刘恭正语为之塞,半响才道:“好!宇文雷,有关责任问题,自有总宫发落,现在你已面对着南宫世家的人,你把问题解决吧!”
宇文雷笑道:“没什么好解决的,南宫俊!你在一边也听得很清楚,那笔失镖已经分成了几下了,连马成都分到了一部分。”
马成道:“我那一部分已经还给少主了。”
宇文雷笑道:“那是你的事,我也管不了,我只是表明,交还全部失镖是不可能的事,我自己也做不了主。”
南宫俊道:“那你凭什么跟我订十日之约。”
宇文雷笑笑道:“十日之约只是再跟你见面,可没说过要退还失镖,而且事情已经摆明在这儿,你想追回失镖,光找我一个人也没用。”

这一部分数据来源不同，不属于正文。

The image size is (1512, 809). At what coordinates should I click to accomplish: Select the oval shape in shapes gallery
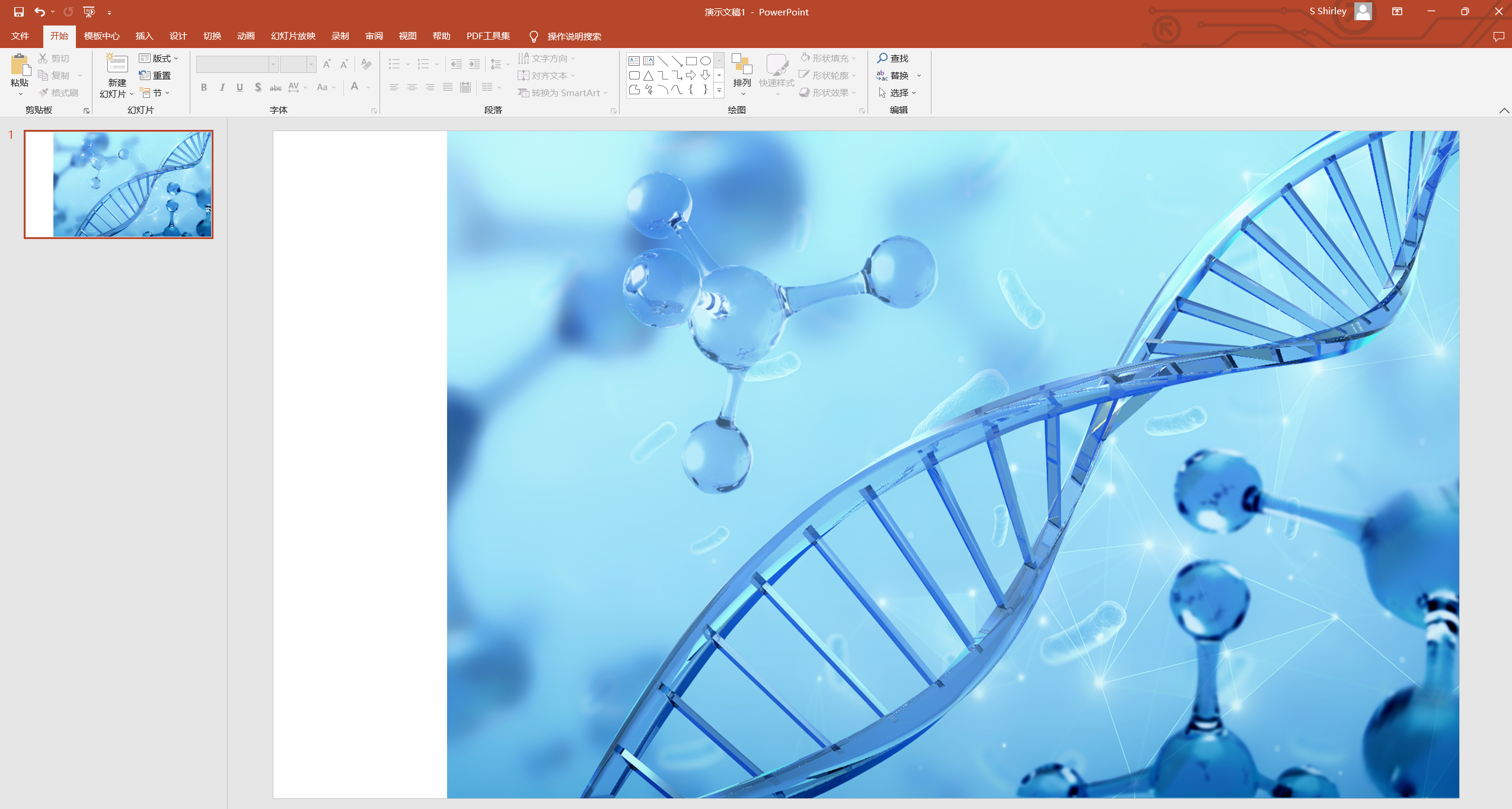705,61
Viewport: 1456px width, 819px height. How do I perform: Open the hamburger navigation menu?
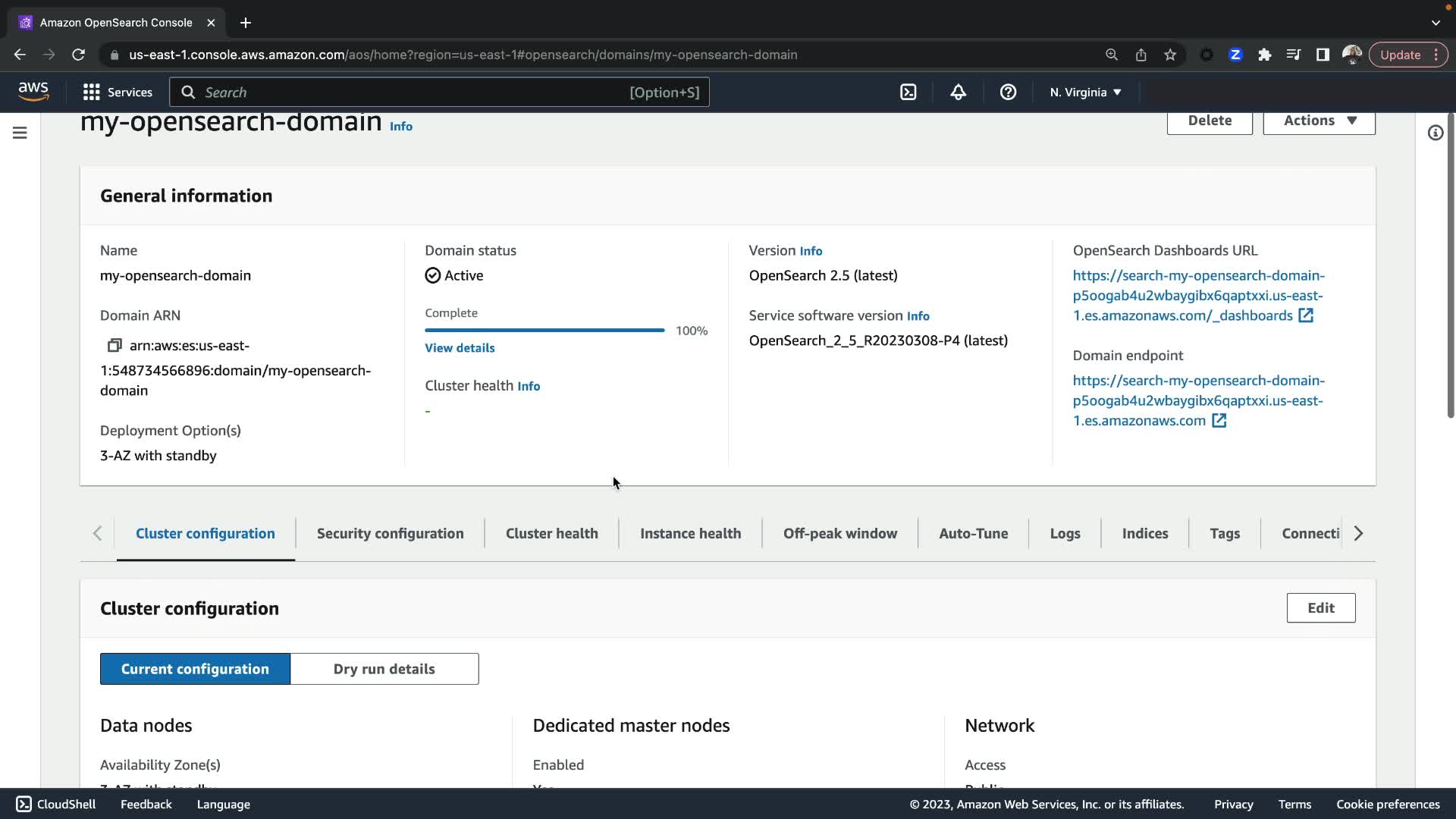pyautogui.click(x=20, y=133)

南宫俊刚要开口,日童忽然说道:“公子,没关系,我们找回多少是多少,马先生那儿已收回失镖的一成,宇文雷那儿留下的不知有几成。”
宇文雷笑道:“四成,那是二百万两。”
日童道:“那就把你的四成吐出来好了。”
字文雷道:“可没这么容易,那是属于我横江弟兄全体的,除非经过他们全体的同意,我也无法做得了主。”
日童道:“你究竟能作多少主?”
宇文雷道:“说句实话,我只能做五百两银子的主,那是我身上现有的,还得要杀了我才拿得走!”
日童道:“二百万两银子,你只分得五百两?”
宇文雷笑道:“是的,因为横江弟兄很多,而且是见者有份,所以我们入库虽多,每人的收入却可怜得很,也因此我们才要不断地做案子来养活自己。”